27/11/2025
Pięknie, napisane. Mądrość ciała nie zna granic, trzeba mu czasem tylko pomóc odnaleźć drogę do zdrowia 👣😀🙃🙃😁.
NEUROPATIA
Nie diagnozuję, nie szukam chorób i nie próbuję ich nazywać.
Spotykam się z człowiekiem i jego doświadczeniem, z tym, co odczuwa, z napięciami, które niesie i z potrzebą, z którą przychodzi.
Gdy ktoś mówi: „mam neuropatię i szukam ulgi”, moją rolą jest wesprzeć organizm w procesie powrotu do równowagi, a nie analizować medyczne definicje.

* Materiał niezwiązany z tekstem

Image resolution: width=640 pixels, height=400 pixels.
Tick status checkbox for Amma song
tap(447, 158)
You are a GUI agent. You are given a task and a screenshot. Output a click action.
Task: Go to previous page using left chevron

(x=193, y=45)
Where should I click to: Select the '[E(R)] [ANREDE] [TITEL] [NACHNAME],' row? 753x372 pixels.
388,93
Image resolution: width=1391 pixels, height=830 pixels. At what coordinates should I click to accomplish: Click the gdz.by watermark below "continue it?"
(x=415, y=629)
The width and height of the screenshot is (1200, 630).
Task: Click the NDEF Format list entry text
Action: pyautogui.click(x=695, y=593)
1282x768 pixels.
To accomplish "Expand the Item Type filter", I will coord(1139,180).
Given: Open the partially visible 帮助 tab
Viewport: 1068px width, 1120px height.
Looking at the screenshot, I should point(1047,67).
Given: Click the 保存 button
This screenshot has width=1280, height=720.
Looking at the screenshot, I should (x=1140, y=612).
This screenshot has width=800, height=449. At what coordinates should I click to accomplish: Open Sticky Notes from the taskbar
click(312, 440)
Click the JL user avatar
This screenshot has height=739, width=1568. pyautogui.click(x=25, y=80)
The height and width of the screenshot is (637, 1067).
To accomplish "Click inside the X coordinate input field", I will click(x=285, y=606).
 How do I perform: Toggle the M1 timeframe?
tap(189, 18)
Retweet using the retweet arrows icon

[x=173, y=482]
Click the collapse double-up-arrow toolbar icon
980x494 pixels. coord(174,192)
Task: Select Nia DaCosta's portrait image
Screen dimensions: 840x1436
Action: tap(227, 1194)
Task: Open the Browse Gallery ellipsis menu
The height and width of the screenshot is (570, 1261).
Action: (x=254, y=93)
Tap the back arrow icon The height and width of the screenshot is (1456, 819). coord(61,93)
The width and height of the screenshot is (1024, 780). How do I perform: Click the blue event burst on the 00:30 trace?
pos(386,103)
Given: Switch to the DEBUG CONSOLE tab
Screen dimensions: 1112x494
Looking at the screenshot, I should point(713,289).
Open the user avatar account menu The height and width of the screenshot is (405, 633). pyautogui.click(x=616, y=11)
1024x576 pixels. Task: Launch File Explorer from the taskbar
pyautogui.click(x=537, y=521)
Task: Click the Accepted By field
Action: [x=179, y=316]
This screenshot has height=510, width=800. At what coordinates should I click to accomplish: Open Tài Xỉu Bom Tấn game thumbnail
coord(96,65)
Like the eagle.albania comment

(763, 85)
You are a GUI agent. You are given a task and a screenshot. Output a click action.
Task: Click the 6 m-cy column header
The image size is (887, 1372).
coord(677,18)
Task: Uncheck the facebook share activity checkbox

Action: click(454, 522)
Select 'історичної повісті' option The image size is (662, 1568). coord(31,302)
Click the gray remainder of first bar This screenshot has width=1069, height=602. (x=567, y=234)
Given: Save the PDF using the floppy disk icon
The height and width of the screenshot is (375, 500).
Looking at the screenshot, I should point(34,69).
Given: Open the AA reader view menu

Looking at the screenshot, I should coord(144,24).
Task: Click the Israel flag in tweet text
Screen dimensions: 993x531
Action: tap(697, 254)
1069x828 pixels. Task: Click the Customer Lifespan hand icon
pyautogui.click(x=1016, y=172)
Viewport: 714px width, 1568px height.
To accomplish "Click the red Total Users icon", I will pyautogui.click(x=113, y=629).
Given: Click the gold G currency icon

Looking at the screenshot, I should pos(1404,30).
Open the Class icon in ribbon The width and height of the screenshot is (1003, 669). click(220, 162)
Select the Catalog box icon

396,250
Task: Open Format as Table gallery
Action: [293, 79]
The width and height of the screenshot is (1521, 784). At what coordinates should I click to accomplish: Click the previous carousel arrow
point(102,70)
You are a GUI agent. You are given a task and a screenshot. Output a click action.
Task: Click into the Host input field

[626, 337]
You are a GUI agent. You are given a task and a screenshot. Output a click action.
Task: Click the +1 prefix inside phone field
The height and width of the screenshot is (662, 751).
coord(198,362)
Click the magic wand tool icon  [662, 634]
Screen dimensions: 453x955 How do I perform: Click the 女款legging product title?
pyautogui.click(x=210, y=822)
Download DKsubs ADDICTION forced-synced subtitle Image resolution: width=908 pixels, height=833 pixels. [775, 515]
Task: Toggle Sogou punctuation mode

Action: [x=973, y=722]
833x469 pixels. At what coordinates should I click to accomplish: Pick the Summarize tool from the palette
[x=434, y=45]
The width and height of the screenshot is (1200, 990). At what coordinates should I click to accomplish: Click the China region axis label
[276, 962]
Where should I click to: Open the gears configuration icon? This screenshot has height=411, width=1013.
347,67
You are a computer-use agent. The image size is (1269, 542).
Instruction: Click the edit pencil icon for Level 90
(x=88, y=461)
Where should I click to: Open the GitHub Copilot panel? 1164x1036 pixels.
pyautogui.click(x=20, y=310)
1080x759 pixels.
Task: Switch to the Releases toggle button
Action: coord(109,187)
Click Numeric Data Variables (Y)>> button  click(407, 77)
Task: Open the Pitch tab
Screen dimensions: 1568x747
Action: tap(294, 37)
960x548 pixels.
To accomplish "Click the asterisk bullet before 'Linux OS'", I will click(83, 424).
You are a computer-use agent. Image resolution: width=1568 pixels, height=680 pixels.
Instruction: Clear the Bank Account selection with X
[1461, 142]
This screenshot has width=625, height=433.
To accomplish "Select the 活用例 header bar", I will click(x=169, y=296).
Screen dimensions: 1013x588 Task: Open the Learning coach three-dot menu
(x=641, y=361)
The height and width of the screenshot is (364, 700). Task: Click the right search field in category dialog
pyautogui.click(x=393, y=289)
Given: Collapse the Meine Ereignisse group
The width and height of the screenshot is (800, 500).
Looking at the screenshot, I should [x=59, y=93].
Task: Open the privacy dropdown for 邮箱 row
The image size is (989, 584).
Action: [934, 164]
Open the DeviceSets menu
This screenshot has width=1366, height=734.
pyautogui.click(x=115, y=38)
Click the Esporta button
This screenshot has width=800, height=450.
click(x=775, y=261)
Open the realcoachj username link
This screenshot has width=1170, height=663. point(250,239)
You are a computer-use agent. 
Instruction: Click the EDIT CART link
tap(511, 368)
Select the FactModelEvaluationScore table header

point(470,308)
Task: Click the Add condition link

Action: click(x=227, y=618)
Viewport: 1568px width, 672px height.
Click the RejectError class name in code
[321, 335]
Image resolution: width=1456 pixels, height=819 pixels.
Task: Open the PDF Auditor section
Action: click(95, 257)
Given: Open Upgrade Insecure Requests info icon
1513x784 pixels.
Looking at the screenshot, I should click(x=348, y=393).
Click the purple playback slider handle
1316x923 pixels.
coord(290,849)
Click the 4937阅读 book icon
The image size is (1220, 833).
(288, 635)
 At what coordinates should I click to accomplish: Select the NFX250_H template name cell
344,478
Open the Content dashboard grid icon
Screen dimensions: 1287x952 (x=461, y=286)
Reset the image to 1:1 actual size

Neuropatia, niezależnie od przyczyny, jest dla mnie sygnałem, że układ nerwowy utracił swoją naturalną płynność – jakby impulsy nerwowe próbowały dotrzeć do celu, lecz po drodze gubiły się we mgle. Moim zadaniem jest pracować na stopach tak, by pobudzić krążenie, zharmonizować układ nerwowy i stworzyć w ciele warunki do odbudowy i regeneracji.
Jak zazwyczaj wygląda taki zabieg?
Przystępując do zabiegu, kieruję uwagę na refleksy szczególnie istotne w metodzie Ingham: refleksy mózgu, pnia mózgu i linię rdzenia kręgowego wzdłuż krawędzi stóp. Ta praca uspokaja nadreaktywność nerwów i wspiera ich odżywienie. Następnie przechodzę do linii kręgosłupa – głównego przewodu komunikacyjnego prowadzącego impuls od centrum do najdalszych części ciała. Rozluźnienie tej strefy poprawia przewodzenie nerwowe i wprowadza organizm w stan głębszego ukojenia.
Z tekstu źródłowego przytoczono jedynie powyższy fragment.